Willis Re’s commentary on the Jan 1st 2020 European reinsurance renewals highlights some divergent trends as regions and lines reacted to market dynamics in what remains a competitive operating landscape.
Starting with the UK, Willis Re notes that pricing was broadly flat on a risk-adjusted basis, with some reductions witnessed across the market following the benign catastrophe loss experience in 2019. While the loss experience in the UK was benign, recent international natural catastrophe losses combined with higher retro costs and a number of cat model adjustments, led to greater divergence in reinsurer views this year, says Willis Re.
In France, Willis Re notes that property cat excess of loss continued to experience risk-adjusted reductions and that although several per risk treaties have been hit, reinsurers’ appetite remained strong in this part of the marketplace. The reinsurance broker also notes that in France, as in other European markets, the participation of ILS funds at the renewals was limited.
This was also the case in Italy, Germany, Central & Eastern Europe and also Nordic countries, which all witnessed limited participation from ILS funds as pricing was viewed as challenging, even on a fronted basis.
Across Central & Eastern Europe, catastrophe placements continue with downward pricing trend, but the broker notes that reinsurers were more disciplined when compared with previous years.

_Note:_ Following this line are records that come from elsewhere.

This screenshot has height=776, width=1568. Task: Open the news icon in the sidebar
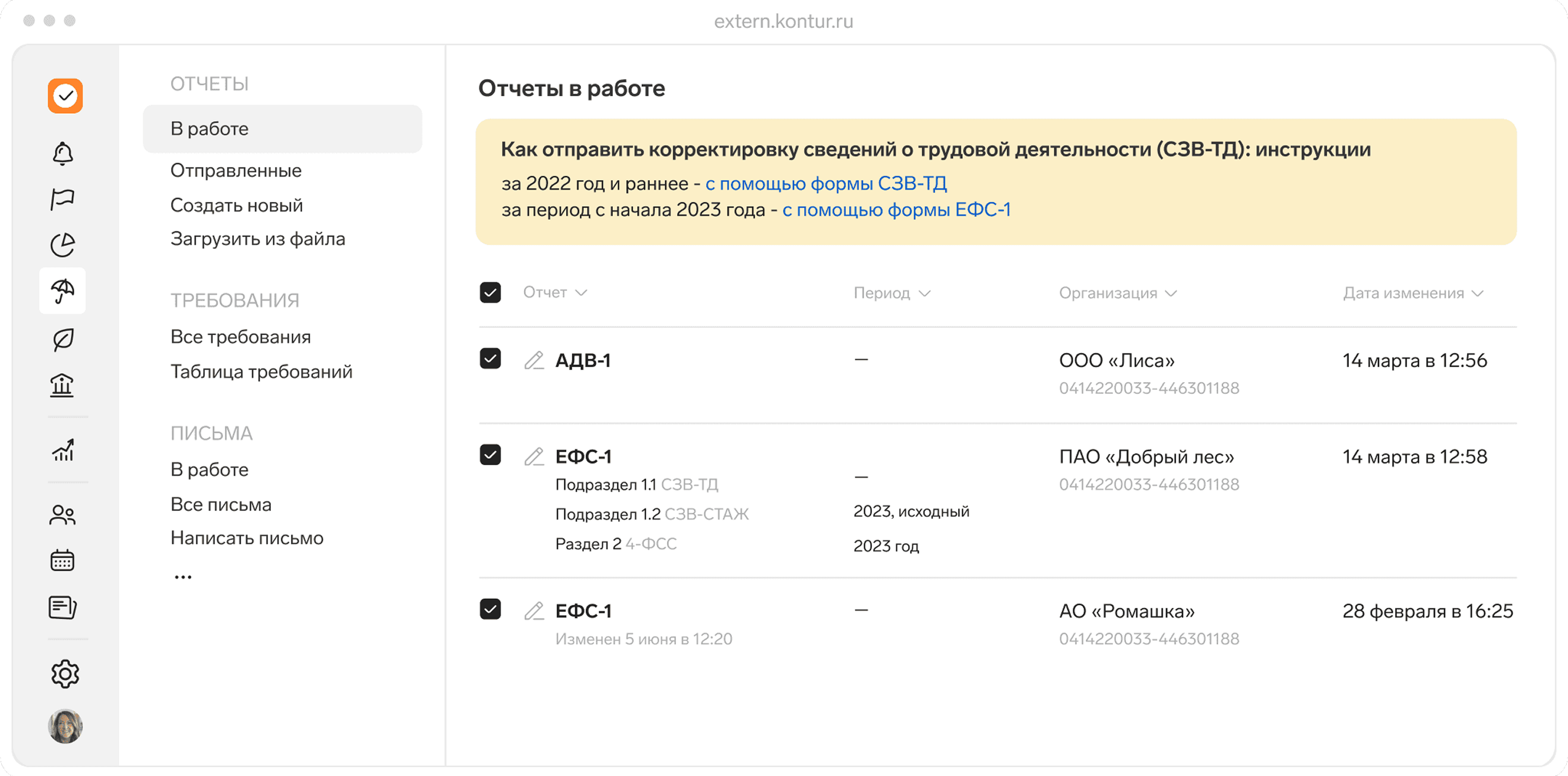[64, 607]
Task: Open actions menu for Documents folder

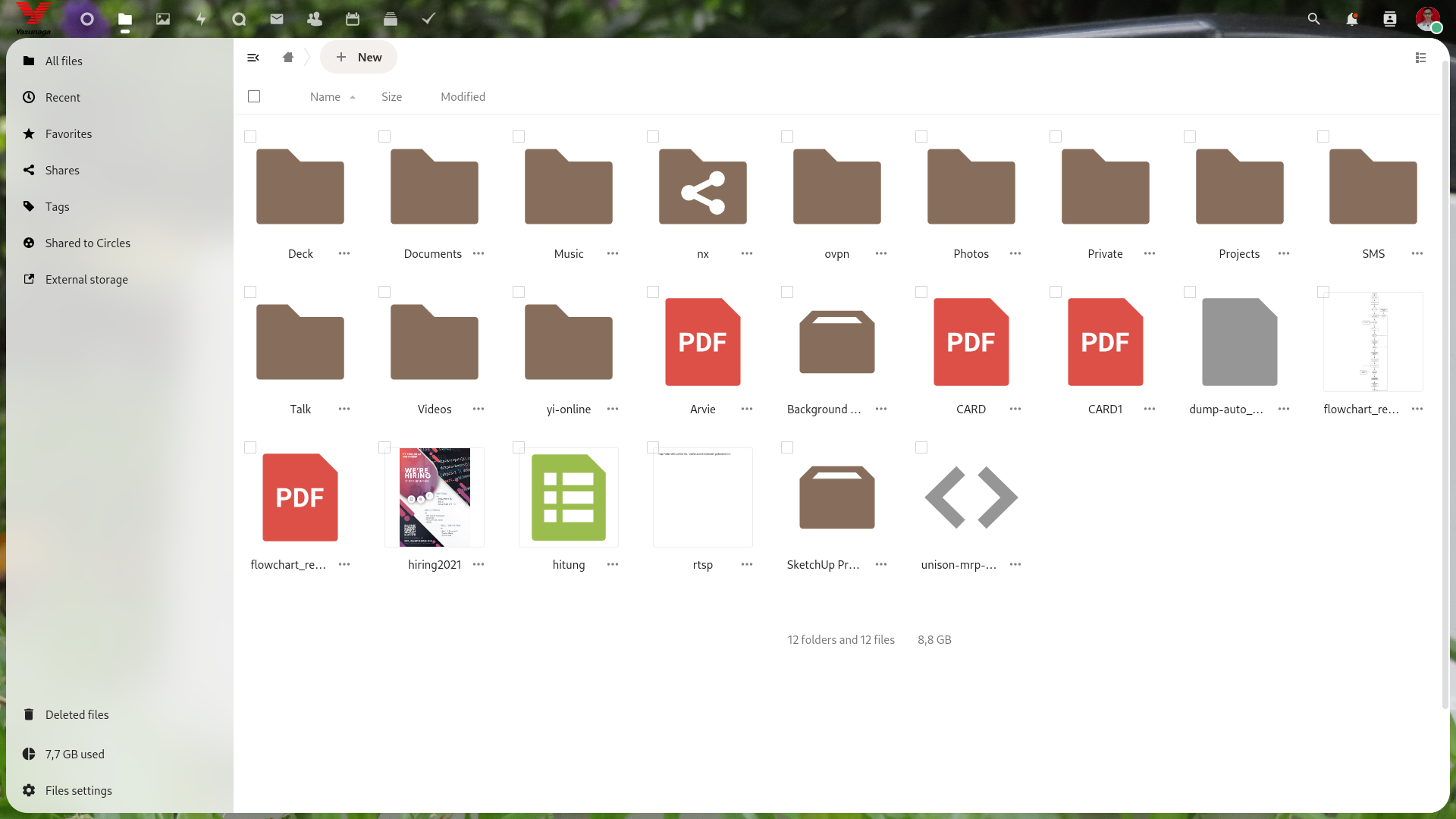Action: click(479, 253)
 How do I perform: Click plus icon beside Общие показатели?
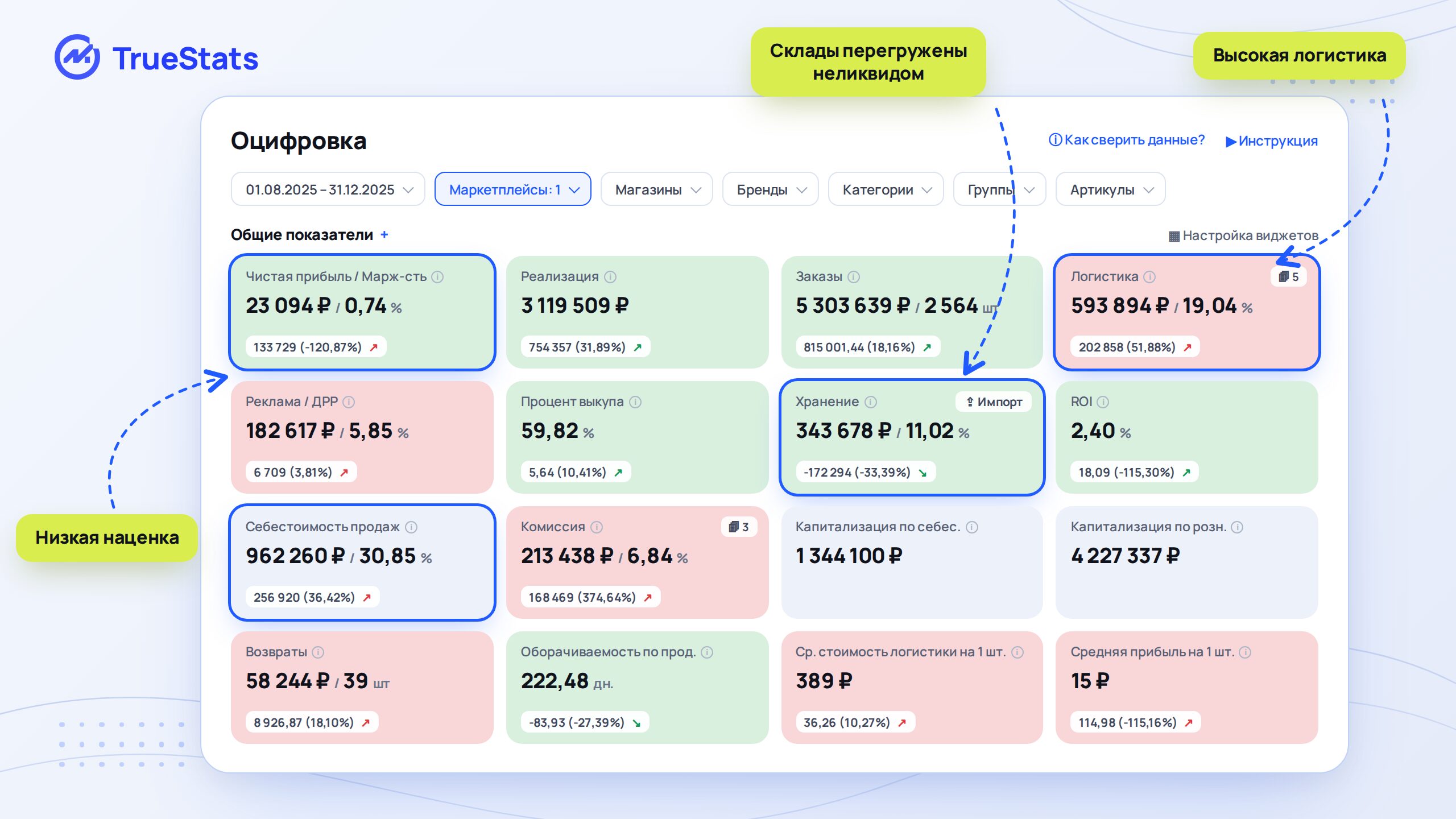pos(384,234)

In Germany, Willis Re highlights elevated buyer demand for per event and aggregate reinsurance capacity and while most German programs witnessed another loss free nat cat year, some renewals were impacted by the severe hailstorm which hit Munich in the month of June. During the Jan 1st reinsurance renewals, reinsurance firms continued to seek out German short-tail business for diversification purposes, while new market players offered additional reinsurance capacity.
Across Italy, the catastrophe renewals drove the overall property and casualty placement trends, with the key driver of renewals being non-peak / non-modelled perils. An increase in underlying exposures saw buyers in the Italian market look to purchase greater capacity, which helped some smaller reinsurers increase their market share as larger players showed some discipline and a lack of flexibility, says Willis Re.

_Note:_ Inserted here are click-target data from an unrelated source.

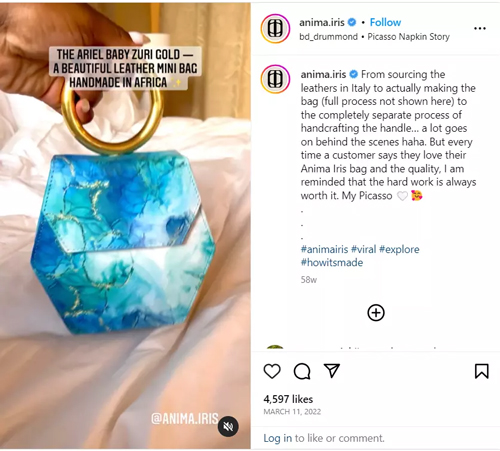Save post with bookmark icon
500x451 pixels.
pyautogui.click(x=481, y=371)
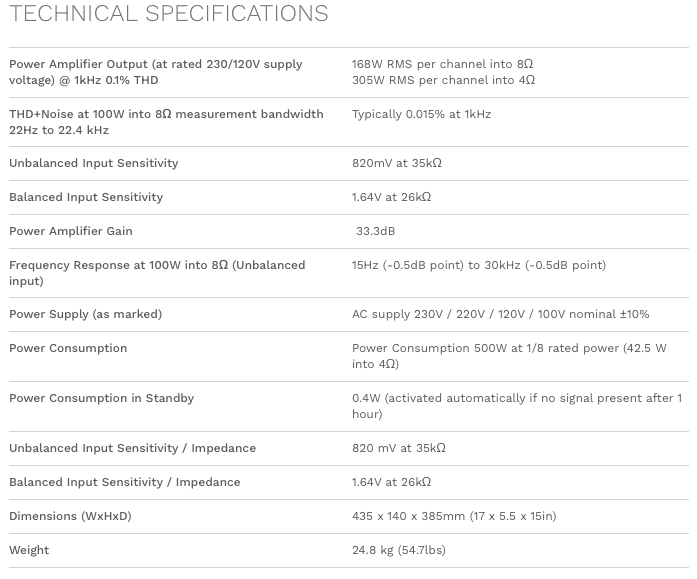The width and height of the screenshot is (697, 579).
Task: Click the Power Amplifier Gain label
Action: (x=70, y=231)
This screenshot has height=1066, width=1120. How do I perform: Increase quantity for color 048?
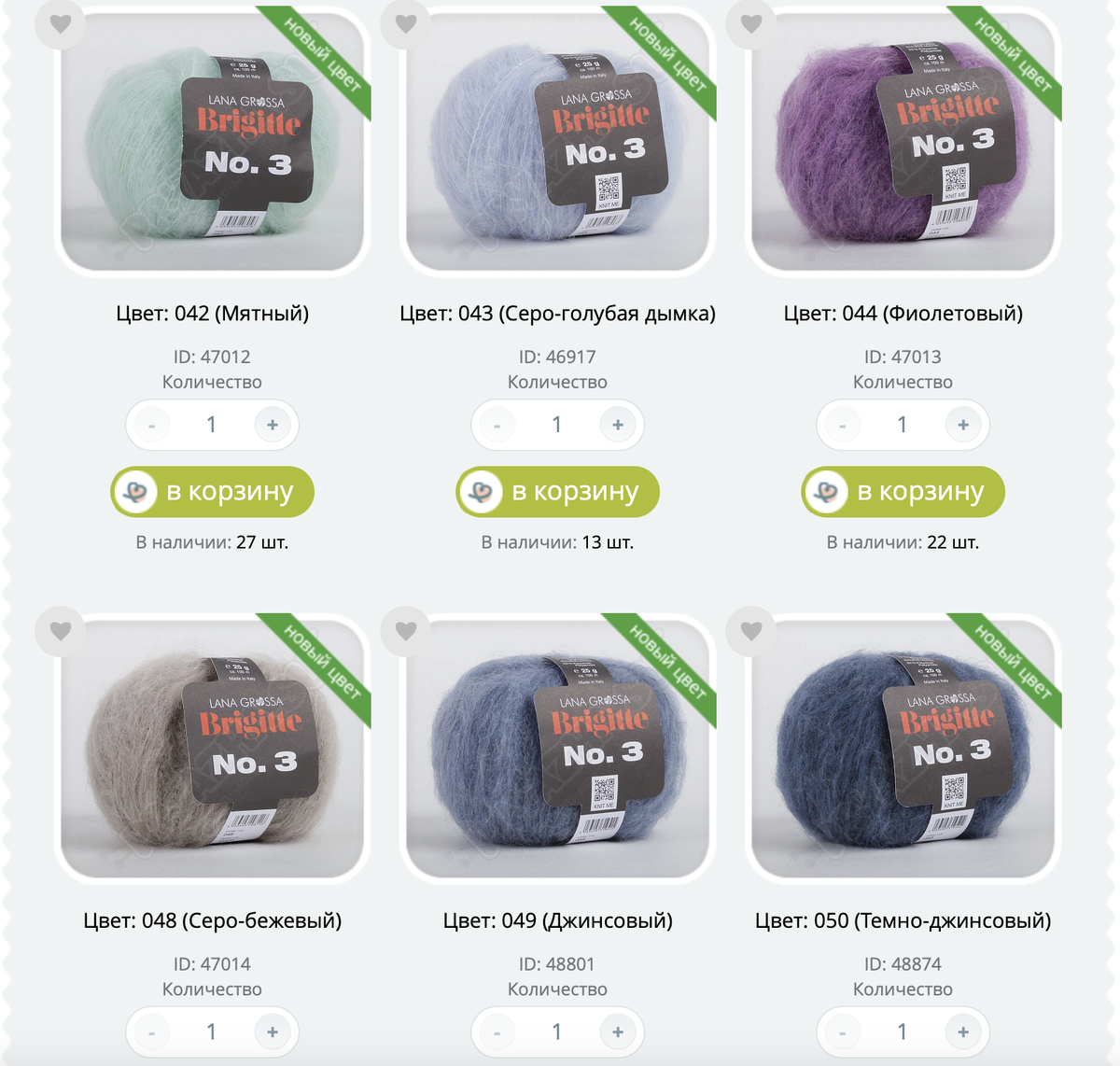273,1031
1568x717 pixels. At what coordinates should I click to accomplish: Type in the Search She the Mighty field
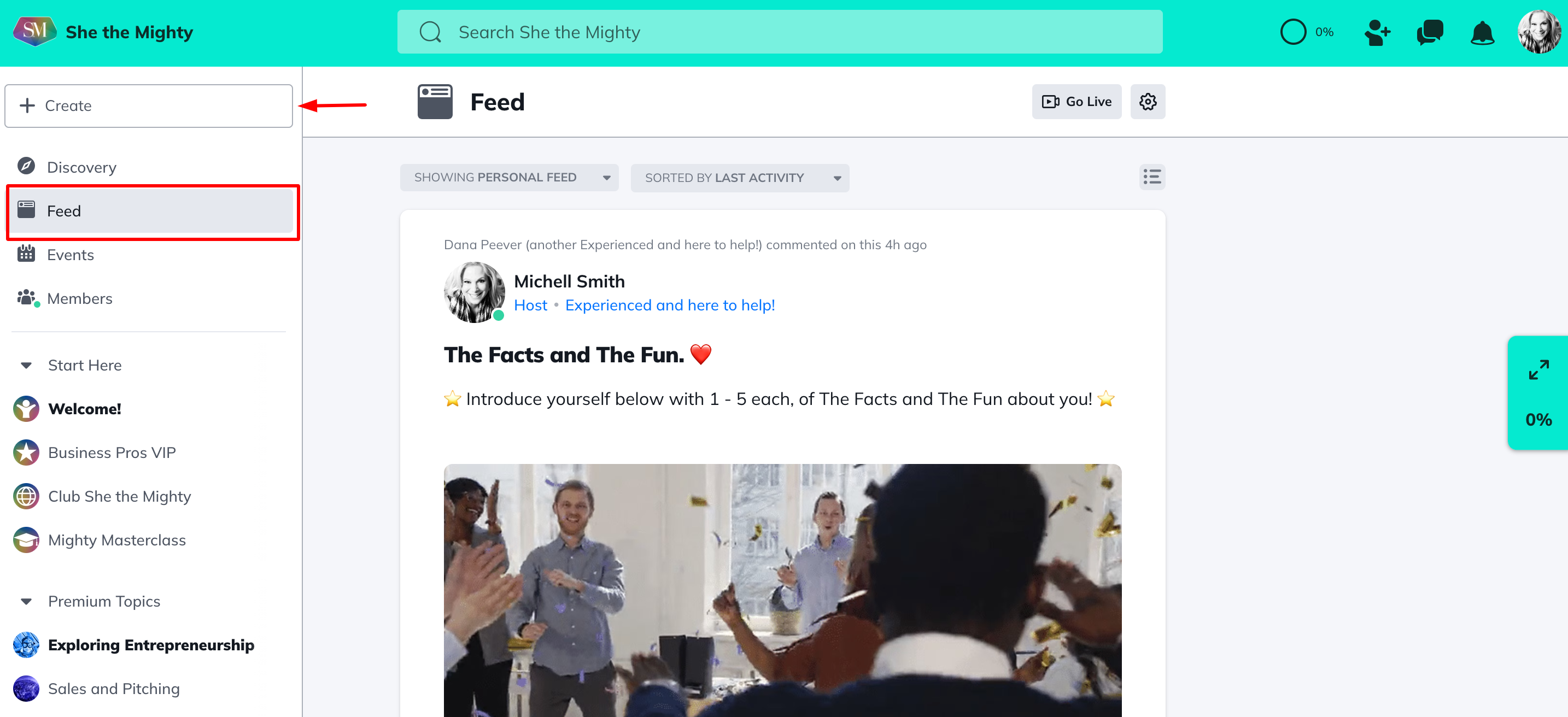click(x=791, y=32)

In the Netherlands, a lack of large cat losses in 2019 saw clients push for reductions, but the reinsurance broker notes that sellers were not always willing to offer the reductions sought.
Nordic countries also experienced another benign catastrophe loss year in 2019, and combined with the benign cat loss experience witnessed in the region since 2013, helped to drive a continuation of high demand for Nordic property reinsurance.

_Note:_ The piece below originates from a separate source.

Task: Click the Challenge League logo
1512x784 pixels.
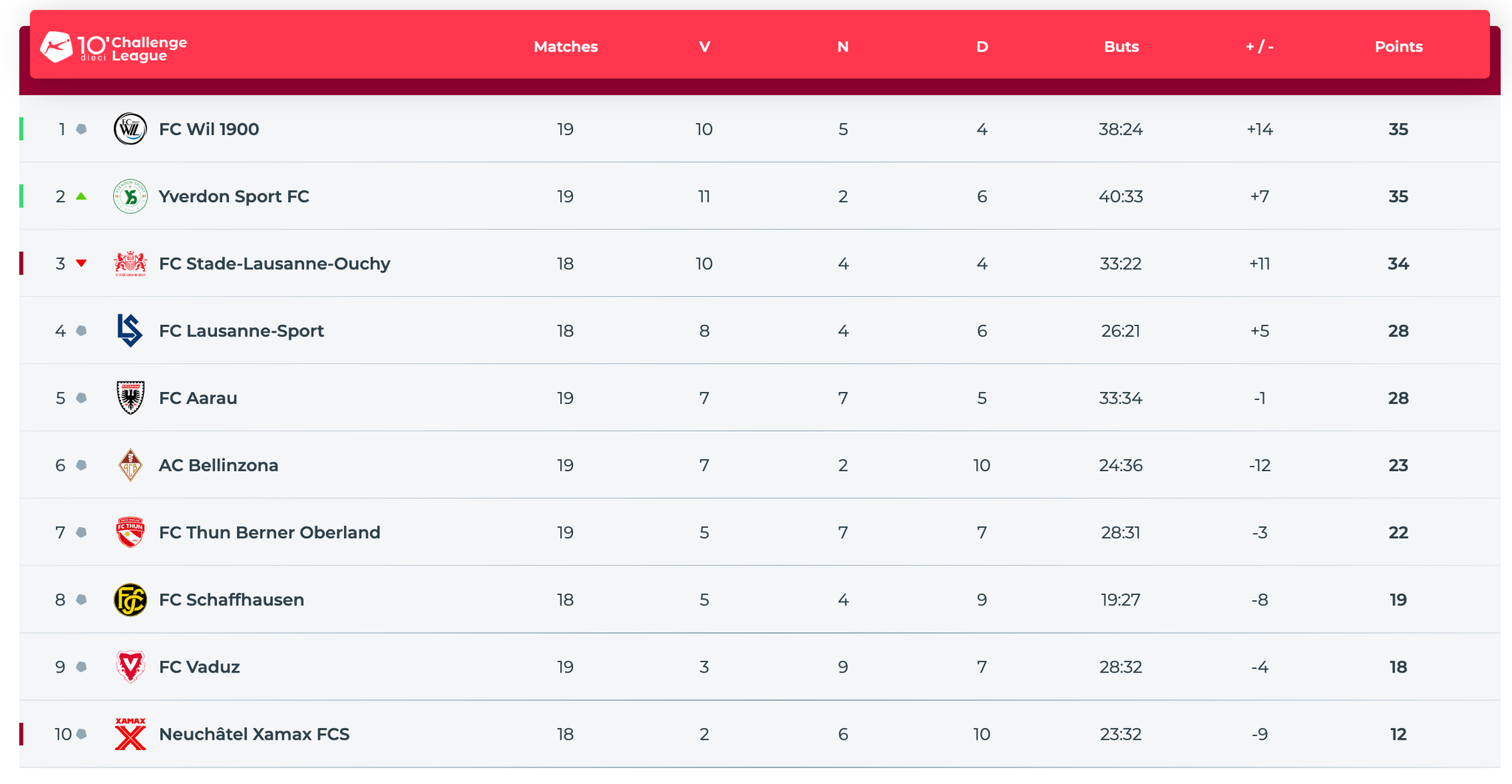Action: (x=114, y=47)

In Austria, says Willis Re, significant snow pressure losses in 2019 affected the lower layers of several catastrophe programmes, while appetite for Austrian cat business remained similar to previous years.
Overall, the Jan 1st 2020 reinsurance renewals have been described as late and divergent. The decline of ILS has been highlighted also, with reports suggesting that alternative sources of reinsurance and retrocessional capital contracted by as much as 7%.